La ligne de la vitalité est liée au mouvement, à l’impulsion vitale, à l’énergie nécessaire pour affronter l’existence.

La ligne de la sexualité comprend tout ce qui a à faire avec le plaisir, avec les sens, avec le contact, avec l’érotisme, avec la capacité du don de soi dans la rencontre amoureuse.

La ligne de la créativité fait référence à notre capacité à créer notre existence selon notre propre modèle, à oser être nous-mêmes, en créant un parcours qui réponde à nos exigences profondes.

La ligne de l’affectivité est notre capacité à aimer, à donner et à recevoir, à rétablir le lien fraternel avec notre espèce.

Finalement, la ligne de la transcendance qui est notre capacité à transcender l’ego, à percevoir notre appartenance à la totalité, à savoir viscéralement que nous sommes une note dans la symphonie cosmique et ce qui concerne la vie relationnelle, l’attitude écologique, la réponse amoureuse à ce qui nous entoure.

Potentialiser la partie saine

Une des caractéristiques les plus importantes et les plus révolutionnaires de la Biodanza est que celle-ci agit sur la partie saine de la personne et non sur ses conflits. Ceci crée de grandes polémiques car on objecte immédiatement : « Mais alors, on s’évade de la réalité ou on renie la partie à guérir, etc. », mais l’approche de la Biodanza est très différente et c’est pour cette raison que, personnellement, je trouve géniale l’intuition qu’a eue Rolando Toro Araneda.
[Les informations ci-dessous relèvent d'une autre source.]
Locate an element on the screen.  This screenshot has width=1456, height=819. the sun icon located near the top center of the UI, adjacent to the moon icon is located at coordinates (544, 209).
Le processus de croissance que propose la Biodanza part du principe que, en chacun de nous, il y a une graine saine d’amour et de vie. Progressivement, elle facilite chez les participants la possibilité de trouver en eux les instruments nécessaires pour affronter le conflit quand il arrive. De cette façon, quand « on se rend compte » d’avoir une difficulté, c’est parce que le moment est arrivé où on a la force de la supporter et donc de la transformer.

Cette méthodologie est basée sur la qualification de la personne, sur la possibilité de se reconnaître et de s’accepter, et seulement de cette façon de réussir à transformer. Un exemple très simple et très clair peut être celui d’une personne timide, en considérant dans ce cas la timidité comme un conflit. Une façon d’agir sur difficulté pourrait être celle de demander à la personne d’aller au centre du groupe et de faire un discours sur sa timidité, la mettant ainsi face au conflit sans les instruments adéquats qui lui permettraient de dépasser vraiment et profondément l’embarras et la honte.
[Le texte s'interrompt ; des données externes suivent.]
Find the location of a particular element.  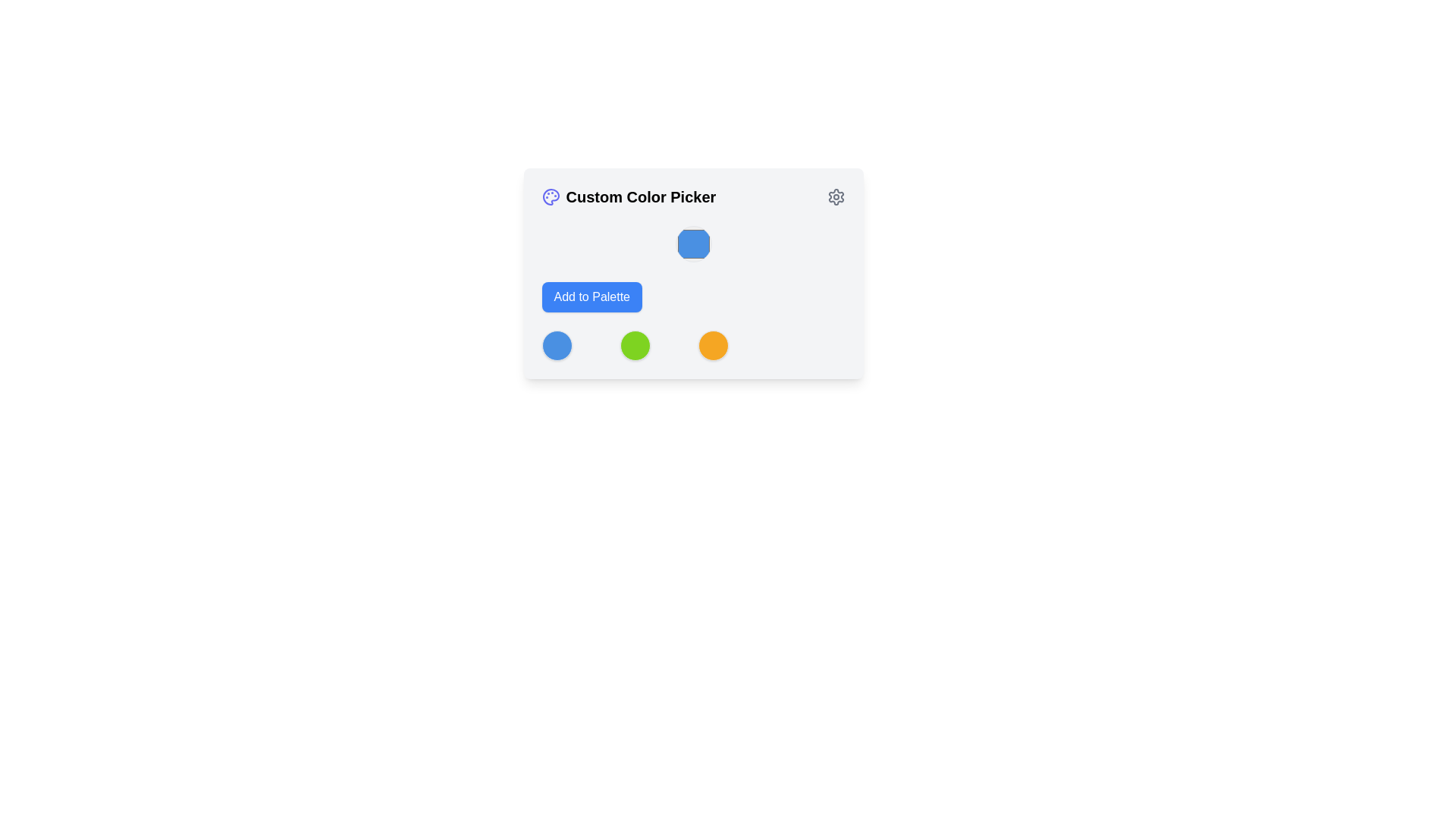

the first circular button in the color picker interface is located at coordinates (556, 345).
En Biodanza, le processus est inverse. On travaille en fait en renforçant l’identité, l’estime de soi, la capacité de lien affectif (partie saine), en qualifiant en définitive ce que chaque personne est capable de faire et d’exprimer et en facilitant de cette façon la récupération de la force, l’instrument qui lui permettra d’affronter sa difficulté, de l’armer de la confiance en elle.